My gay SCOTUS thoughts

By , June 27, 2013 7:54 am

The rainbow flag

The rainbow flag

Yesterday the Supreme Court ruled on two gay marriage cases. The first one is the simpler of two.

This is important – I consider gay marriage to be the defining civil rights issue of our time.

DOMA ruling
Section 3 of the Defense of Marriage Act – DOMA – specified that the federal government did not have to provide benefits to same sex spouses. Today’s ruling strikes that provision. It does not say that people have the right to a same sex marriage – only that the federal government must provide benefits to their spouses if they are legally married under state law.

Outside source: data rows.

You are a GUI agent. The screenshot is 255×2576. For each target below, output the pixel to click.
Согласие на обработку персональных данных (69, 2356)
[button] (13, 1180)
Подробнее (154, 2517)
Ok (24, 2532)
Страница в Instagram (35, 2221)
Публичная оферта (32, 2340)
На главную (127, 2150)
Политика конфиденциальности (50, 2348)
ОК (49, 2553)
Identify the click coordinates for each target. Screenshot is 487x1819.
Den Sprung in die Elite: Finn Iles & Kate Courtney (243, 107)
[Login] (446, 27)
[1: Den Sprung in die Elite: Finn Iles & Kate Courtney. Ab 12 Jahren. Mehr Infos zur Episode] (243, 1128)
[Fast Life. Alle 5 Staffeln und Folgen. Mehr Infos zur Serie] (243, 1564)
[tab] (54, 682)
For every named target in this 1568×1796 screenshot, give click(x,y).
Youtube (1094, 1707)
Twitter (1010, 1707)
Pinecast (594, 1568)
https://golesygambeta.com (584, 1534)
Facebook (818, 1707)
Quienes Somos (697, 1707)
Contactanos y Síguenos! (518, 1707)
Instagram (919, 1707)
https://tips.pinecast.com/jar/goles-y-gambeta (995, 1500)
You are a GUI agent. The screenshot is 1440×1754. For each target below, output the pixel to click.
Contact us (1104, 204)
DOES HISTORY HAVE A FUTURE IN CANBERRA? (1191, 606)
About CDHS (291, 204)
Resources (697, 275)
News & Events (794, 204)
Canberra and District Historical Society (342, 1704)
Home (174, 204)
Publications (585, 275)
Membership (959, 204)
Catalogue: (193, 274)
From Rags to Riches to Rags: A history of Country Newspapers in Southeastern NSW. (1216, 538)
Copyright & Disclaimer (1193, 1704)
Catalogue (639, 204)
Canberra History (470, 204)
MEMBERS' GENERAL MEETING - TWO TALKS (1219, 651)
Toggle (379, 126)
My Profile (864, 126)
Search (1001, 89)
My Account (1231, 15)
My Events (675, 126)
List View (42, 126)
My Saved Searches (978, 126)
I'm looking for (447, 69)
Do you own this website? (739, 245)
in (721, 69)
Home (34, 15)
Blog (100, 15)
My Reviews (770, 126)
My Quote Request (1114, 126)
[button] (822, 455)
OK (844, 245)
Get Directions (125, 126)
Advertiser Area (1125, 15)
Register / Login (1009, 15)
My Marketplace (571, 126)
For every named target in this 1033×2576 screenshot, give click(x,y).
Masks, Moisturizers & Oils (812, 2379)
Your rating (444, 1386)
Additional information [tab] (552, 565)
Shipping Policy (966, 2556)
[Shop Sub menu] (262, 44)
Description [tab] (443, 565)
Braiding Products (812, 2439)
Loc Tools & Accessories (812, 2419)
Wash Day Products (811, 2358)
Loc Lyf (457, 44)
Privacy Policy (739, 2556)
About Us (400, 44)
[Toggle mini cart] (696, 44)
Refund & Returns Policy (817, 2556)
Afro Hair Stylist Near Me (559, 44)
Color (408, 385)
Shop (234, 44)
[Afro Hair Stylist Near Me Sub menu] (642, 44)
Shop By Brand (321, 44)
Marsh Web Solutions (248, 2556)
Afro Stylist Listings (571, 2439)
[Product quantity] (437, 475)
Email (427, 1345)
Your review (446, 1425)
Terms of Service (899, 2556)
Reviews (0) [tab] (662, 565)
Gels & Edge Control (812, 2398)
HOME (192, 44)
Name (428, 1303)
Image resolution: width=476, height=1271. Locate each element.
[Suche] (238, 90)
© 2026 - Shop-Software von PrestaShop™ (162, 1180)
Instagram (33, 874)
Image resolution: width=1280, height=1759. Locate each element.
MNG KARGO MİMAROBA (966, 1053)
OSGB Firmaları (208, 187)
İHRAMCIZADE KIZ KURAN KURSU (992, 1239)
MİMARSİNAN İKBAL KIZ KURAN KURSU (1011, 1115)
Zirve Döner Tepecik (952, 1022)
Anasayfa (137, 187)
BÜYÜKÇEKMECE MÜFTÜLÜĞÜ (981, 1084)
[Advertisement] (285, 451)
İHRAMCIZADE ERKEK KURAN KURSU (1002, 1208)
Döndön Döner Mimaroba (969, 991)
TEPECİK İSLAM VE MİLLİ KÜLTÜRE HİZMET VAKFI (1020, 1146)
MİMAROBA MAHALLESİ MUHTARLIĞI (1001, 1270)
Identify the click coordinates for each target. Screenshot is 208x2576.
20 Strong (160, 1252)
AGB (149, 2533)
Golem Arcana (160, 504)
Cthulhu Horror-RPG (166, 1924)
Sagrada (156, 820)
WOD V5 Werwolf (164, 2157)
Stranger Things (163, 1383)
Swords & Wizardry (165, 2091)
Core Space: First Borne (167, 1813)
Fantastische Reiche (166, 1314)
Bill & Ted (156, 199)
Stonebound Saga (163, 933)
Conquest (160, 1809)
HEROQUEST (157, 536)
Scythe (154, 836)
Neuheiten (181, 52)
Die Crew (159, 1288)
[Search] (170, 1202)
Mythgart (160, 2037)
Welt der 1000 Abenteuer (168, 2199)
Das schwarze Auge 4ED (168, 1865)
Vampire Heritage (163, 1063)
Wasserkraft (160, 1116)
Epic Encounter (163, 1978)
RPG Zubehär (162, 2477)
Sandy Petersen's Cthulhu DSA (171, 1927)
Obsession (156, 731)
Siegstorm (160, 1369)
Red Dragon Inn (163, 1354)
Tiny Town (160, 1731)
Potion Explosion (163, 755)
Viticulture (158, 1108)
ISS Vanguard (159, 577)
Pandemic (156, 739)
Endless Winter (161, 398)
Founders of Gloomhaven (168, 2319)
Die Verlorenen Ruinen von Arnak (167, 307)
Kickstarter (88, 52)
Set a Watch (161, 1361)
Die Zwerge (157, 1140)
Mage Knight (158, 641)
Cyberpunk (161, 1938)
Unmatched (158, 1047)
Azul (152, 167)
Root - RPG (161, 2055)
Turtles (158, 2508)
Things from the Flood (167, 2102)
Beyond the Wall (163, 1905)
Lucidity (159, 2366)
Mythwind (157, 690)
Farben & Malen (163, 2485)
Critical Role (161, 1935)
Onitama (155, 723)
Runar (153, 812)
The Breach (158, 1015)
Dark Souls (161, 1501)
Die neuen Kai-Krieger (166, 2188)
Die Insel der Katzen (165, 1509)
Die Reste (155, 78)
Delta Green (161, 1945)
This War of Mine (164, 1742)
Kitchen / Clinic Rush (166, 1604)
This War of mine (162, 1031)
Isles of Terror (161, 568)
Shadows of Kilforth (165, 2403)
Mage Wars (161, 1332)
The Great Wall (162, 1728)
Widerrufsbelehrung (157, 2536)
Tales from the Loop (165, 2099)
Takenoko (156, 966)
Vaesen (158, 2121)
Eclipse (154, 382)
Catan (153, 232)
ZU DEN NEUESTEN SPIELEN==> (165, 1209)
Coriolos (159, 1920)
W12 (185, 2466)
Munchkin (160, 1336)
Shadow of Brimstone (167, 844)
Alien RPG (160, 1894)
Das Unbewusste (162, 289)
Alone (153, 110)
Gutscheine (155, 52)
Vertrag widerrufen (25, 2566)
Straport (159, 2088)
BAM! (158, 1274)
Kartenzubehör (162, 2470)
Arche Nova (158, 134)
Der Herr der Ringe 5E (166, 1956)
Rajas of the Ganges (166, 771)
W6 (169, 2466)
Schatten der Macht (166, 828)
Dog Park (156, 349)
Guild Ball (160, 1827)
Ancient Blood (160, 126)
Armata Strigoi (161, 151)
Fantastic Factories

This ruling is no suprise to me and I’m glad it went the way it did. DOMA Section two remains in place. That basically says that a state does not have to recognize a same sex marriage that happened in another state.

Proposition Eight ruling
This case to me was the one that had the potential to put the gay marriage argument to rest once and for all. It did not quite reach that level, but it is a step forward. The case and its ramifications are significantly more complicated but I’ll take a stab at summarizing it.

In 2008, California passed Proposition 8 – a change to California’s constitution which defined marriage as being between a man and a woman. US District Court ruled in Perry V Schwarzenegger that Prop. 8 violated equal protection provisions in the Fourteen Amendment and was therefore unconstitutional. A Ninth Circuit Court of Appeals panel agreed with the decision.

The state did not appeal the decision. Supporters of Prop. 8 appealed the decision themselves and eventually Hollingsworth v. Perry came to the Supreme Court. SCOTUS ruled that parties who brought the suit did not have standing to appeal the previous rulings on Prop. 8.

The crux of the matter
Since SCOTUS did not rule directly on Prop. 8 it means that current federal case law as stated in Perry v Schwarzenegger stands. That case law says that same sex marriage can not be made illegal because doing so violates due process and equal protection clauses of the Fourteenth Amendment. States that currently have bans on same sex marriage will keep them until they are individually challenged in court. Eventually one of these dam buster cases will make it to the Supreme Court – a pure appeal of a state law or constitution clause that bans same-sex marriage. Yesterday the court punted on saying that directly.

In a nutshell – denying gay people the right to marry is a clear violation of the Fourteenth Amendment. The states with bans on same-sex marriage are standing on very shaky ground that is likely to collapse beneath them.

Have a gay day.

5 Responses to “My gay SCOTUS thoughts”

  1. bogofree says:

    Why is this even an issue before the court? Why are states even involved in an issue that is private, personal and has no impact on anyone else. Just the Libertarian in me.

  2. bumpkin says:

    Agree bogo. The court would never have to deal with this if zealots stopped passing bans on gay marriage and laws discriminating against them.

  3. Rich P says:

    I personally don’t care who marries who, but I think the reason that this is before the courts is because it is a legal term based on thousands of years of practice, family values, up-bringing of children, etc. Over these years, society as a whole and then through our elected representatives of this society, have deemed that the best way to procreate, advance the civilization, (the USA in this case), carry on the natural order of our existence and grow a country in the best way possible, was to put certain measures in place to promote these values, based on these principals.

    Now these measures and moral standards may or may not be accurate but I believe that is how it got into the legal system in the first place.

    I personally believe homosexual couples should have the same rights as any heterosexual couple with regards to any government benefit and liability like taxes, so we are all equal. Any benefit AND any tax or anti-benefit should be applied to all.

    The other part of this issue that may be harder to explain is IF someone has 2 or more significant others. Once you open up the definition, I am not certain you can make the argument that a person cant love and marry two people. And if you open up that, do we as a society believe that is a positive trend to advance our society? If we don’t think so, it brings us back to why the courts are looking at this from a legal issue.. Quite the quandary…

  4. bumpkin says:

    The plural marriage question is an interesting one. If we are going to allow gay marriage – I and think we should/must – under what grounds would be refuse to recognized plural marriages? I would be in favor of relegating marriage to something that only is recognized by a church — and that for all other legal purposes you would have a civil union that is recognized by the state. As far as plural marriage goes, that is a whole kettle of fish. Imagine the problems with tax law and benefits? How would an employer feel about hiring an employee and then having to supply benefits for his 15 spouses and 45 children? Regardless of the complication of plural marriage – it shouldn’t be allowed to pollute the gay marriage issue. It is separate though related.

  5. bumpkin says:

    And Rich – I would take exception with “we as a society believe that is a positive trend” because sometime society is just wrong. There was a time when interracial marriages were banned for that sort of reasoning. We have to go with what is just and what is fair and not what we wish.